Being appointed an executor for an estate in New Jersey comes with many responsibilities. As part of your executor duties, you must identify and locate all estate assets, value them and distribute them to the intended heirs and/or use them to pay off the estate debts.
Once you have identified and located the assets, you need to prepare an inventory of the state. The inventory should also include the estate’s debts. It can help to think of an estate inventory as a balance sheet of the estate.
There are many common items that are included in an estate inventory. Some of them are more obvious than others, such as real estate and personal property, but items such as bank and other financial accounts, business interests and retirement accounts are also assets that are included in an inventory.
Additionally, if the decedent was involved in a business, the estate inventory must include any business interests and intellectual property they owned.
When it comes to debts, all debts in the decedent’s name must be included in the estate inventory. Mortgages, loans, credit card debt and outstanding tax liability are all examples of debts that become part of the inventory.

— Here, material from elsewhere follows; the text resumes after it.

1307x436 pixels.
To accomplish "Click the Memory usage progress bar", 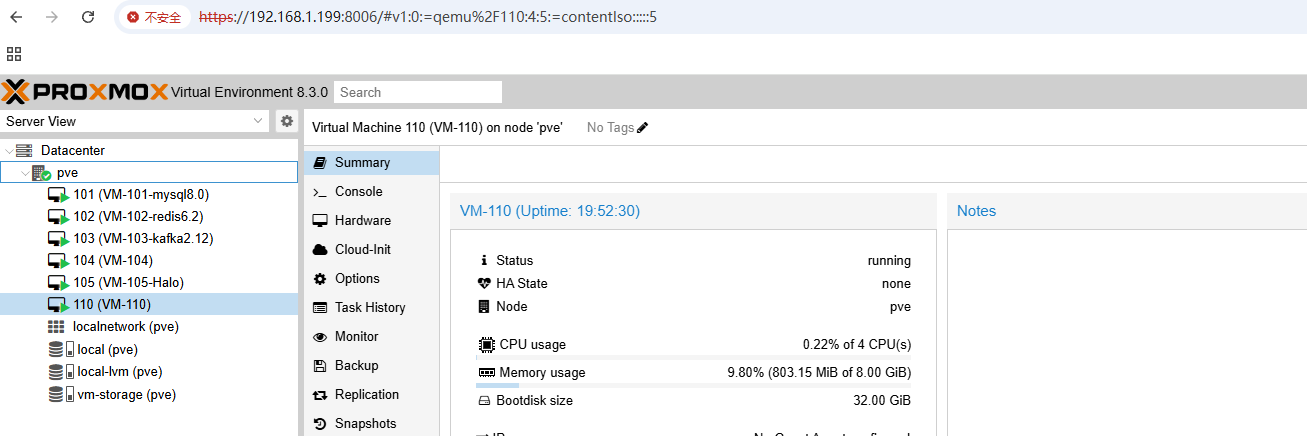I will coord(694,386).
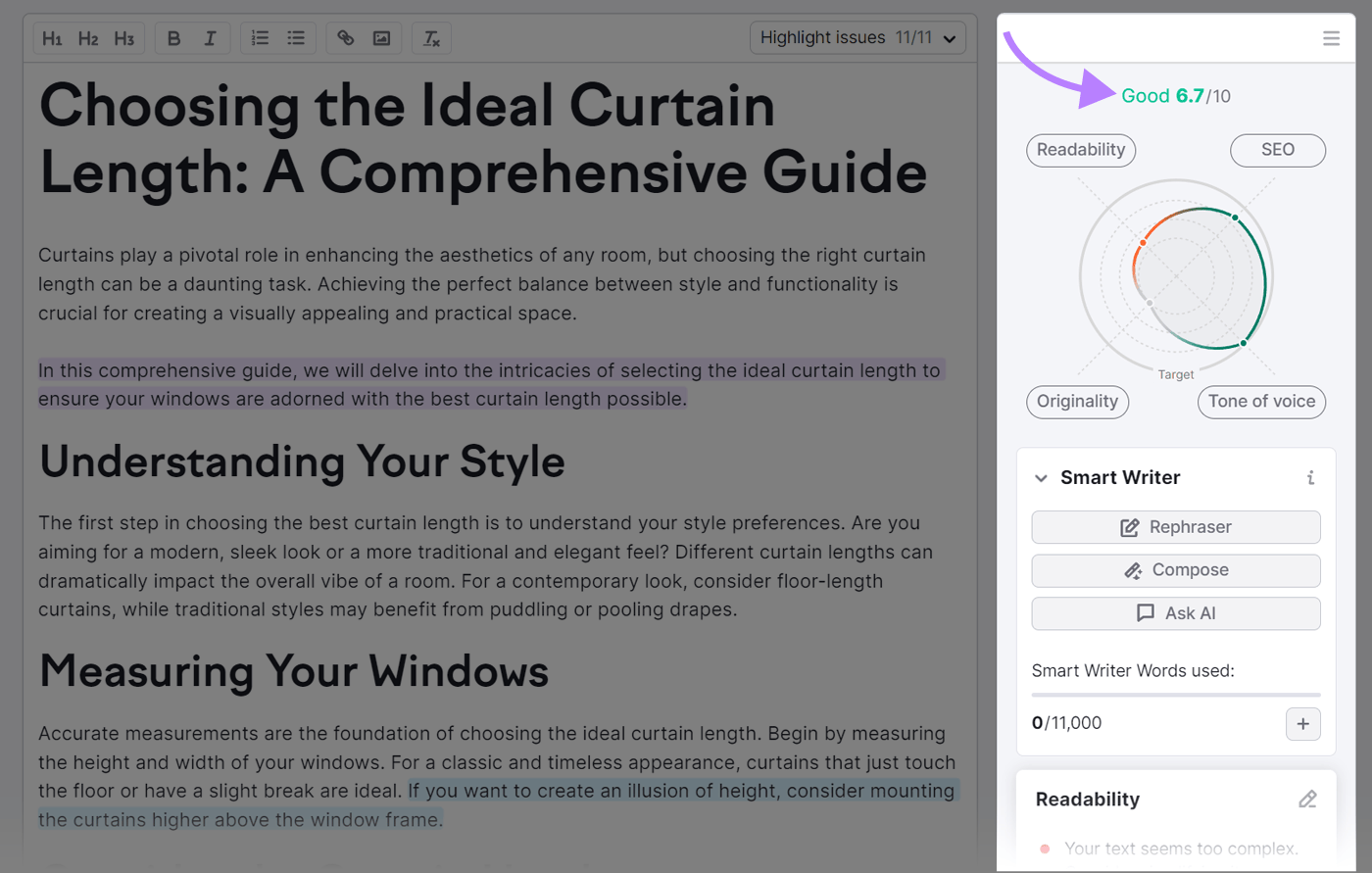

There are generally no rules about how big or small and asset or debt has to be to be part of the estate inventory.
Assistance is available
Preparing an estate inventory may sound like a long and complicated process, and sometimes it is. However, it is important to take the time to thoroughly research all assets and debts, since if additional assets or debts are later uncovered, you will need to redo and submit a new inventory.
Your duties as an executor should be taken seriously. Fortunately, you don’t have to do it alone. Professionals who are experienced with estate administration and can guide you through the inventory process.